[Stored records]
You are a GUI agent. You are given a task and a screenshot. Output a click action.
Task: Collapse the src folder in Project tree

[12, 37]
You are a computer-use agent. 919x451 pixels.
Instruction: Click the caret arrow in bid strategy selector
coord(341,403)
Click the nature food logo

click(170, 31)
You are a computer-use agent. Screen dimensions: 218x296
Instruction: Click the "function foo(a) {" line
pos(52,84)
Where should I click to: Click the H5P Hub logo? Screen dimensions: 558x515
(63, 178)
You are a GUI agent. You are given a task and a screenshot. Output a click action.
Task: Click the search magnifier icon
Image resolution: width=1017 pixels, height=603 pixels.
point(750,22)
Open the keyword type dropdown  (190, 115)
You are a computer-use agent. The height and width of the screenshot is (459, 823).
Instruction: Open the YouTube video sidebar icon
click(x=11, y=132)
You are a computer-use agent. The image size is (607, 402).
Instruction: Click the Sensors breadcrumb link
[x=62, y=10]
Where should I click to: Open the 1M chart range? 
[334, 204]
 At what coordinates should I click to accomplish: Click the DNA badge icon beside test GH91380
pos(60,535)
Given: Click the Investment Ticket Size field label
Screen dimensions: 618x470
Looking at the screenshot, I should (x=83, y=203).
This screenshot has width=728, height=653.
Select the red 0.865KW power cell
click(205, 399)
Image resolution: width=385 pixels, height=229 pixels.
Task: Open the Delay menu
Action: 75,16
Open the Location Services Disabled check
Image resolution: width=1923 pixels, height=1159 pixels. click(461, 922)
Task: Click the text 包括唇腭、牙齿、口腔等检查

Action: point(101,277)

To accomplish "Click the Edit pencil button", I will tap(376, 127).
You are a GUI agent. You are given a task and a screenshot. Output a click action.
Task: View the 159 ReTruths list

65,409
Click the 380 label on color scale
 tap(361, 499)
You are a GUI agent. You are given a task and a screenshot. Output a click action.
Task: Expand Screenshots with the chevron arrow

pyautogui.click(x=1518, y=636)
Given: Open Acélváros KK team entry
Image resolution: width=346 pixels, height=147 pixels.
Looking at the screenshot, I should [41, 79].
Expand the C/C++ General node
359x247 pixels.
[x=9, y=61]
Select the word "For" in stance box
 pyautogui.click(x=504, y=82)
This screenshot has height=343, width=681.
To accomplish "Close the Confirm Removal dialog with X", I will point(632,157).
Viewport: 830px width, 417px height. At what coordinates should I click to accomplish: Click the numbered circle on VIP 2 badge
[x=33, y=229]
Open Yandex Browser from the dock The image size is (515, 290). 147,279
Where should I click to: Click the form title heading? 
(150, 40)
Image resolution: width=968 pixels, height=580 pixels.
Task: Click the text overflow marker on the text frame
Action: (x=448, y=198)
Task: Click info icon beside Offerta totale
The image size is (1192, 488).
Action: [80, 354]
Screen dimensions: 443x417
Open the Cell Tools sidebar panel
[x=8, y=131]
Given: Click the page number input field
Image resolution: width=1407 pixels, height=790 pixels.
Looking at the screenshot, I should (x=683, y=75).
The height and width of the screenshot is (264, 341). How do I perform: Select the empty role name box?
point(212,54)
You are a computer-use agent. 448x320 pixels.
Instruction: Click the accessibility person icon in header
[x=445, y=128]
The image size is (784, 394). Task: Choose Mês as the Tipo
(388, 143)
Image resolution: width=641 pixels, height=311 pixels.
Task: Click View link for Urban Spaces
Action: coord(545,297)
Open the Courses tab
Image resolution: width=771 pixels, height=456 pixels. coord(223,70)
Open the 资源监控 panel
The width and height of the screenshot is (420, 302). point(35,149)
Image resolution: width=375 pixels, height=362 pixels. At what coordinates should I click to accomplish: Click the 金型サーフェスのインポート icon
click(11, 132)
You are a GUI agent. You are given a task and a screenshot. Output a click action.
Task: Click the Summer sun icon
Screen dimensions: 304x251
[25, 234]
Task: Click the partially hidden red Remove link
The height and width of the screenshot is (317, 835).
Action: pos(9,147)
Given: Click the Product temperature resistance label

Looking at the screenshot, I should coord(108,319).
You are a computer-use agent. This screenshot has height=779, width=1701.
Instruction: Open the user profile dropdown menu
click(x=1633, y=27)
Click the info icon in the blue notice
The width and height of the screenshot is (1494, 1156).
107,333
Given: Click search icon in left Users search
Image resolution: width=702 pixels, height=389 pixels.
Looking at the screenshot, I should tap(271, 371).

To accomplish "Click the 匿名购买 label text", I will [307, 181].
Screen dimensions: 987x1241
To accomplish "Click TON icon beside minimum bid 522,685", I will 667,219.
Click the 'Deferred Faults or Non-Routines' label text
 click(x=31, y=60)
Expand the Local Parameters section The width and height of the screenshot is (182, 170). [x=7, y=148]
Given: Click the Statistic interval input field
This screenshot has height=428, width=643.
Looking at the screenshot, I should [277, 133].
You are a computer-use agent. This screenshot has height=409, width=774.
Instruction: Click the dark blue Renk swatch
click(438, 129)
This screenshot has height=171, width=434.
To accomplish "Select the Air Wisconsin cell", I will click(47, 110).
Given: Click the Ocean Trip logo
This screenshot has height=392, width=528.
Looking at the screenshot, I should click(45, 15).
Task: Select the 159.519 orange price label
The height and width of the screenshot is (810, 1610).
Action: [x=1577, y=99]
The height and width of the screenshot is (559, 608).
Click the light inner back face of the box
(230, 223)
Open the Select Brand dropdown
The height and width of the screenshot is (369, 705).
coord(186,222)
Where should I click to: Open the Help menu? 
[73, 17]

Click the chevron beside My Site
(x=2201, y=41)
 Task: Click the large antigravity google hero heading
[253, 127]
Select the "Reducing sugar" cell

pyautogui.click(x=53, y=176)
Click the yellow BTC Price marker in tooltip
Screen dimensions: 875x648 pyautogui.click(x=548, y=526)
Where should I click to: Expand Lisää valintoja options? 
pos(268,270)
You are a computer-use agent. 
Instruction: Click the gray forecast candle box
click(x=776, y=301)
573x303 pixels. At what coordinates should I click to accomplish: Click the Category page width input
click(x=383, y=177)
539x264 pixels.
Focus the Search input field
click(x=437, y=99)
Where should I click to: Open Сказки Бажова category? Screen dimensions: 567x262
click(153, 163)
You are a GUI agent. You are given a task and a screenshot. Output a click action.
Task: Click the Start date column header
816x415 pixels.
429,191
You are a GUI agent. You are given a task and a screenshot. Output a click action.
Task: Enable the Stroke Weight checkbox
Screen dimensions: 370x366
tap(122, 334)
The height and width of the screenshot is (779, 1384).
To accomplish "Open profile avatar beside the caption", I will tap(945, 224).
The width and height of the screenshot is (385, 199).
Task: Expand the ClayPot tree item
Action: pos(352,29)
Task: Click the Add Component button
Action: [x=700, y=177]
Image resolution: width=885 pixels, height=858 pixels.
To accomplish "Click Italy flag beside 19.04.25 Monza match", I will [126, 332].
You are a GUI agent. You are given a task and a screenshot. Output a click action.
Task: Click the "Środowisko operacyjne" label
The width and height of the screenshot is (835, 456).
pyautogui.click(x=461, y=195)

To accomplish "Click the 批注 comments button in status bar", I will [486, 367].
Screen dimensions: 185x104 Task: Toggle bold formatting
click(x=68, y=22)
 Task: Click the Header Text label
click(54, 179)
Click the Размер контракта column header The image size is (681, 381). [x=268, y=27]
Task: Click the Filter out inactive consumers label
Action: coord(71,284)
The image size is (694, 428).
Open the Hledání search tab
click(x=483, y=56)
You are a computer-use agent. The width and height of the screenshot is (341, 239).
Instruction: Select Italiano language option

**Description of the task:**
Your answer must be the data above, copied exactly from its first line through the line containing "You are a computer-use agent. The height", and nothing more.

**Answer to the problem:**
You are a GUI agent. You are given a task and a screenshot. Output a click action.
Task: Collapse the src folder in Project tree

[12, 37]
You are a computer-use agent. 919x451 pixels.
Instruction: Click the caret arrow in bid strategy selector
coord(341,403)
Click the nature food logo

click(170, 31)
You are a computer-use agent. Screen dimensions: 218x296
Instruction: Click the "function foo(a) {" line
pos(52,84)
Where should I click to: Click the H5P Hub logo? Screen dimensions: 558x515
(63, 178)
You are a GUI agent. You are given a task and a screenshot. Output a click action.
Task: Click the search magnifier icon
Image resolution: width=1017 pixels, height=603 pixels.
point(750,22)
Open the keyword type dropdown  (190, 115)
You are a computer-use agent. The height and width of the screenshot is (459, 823).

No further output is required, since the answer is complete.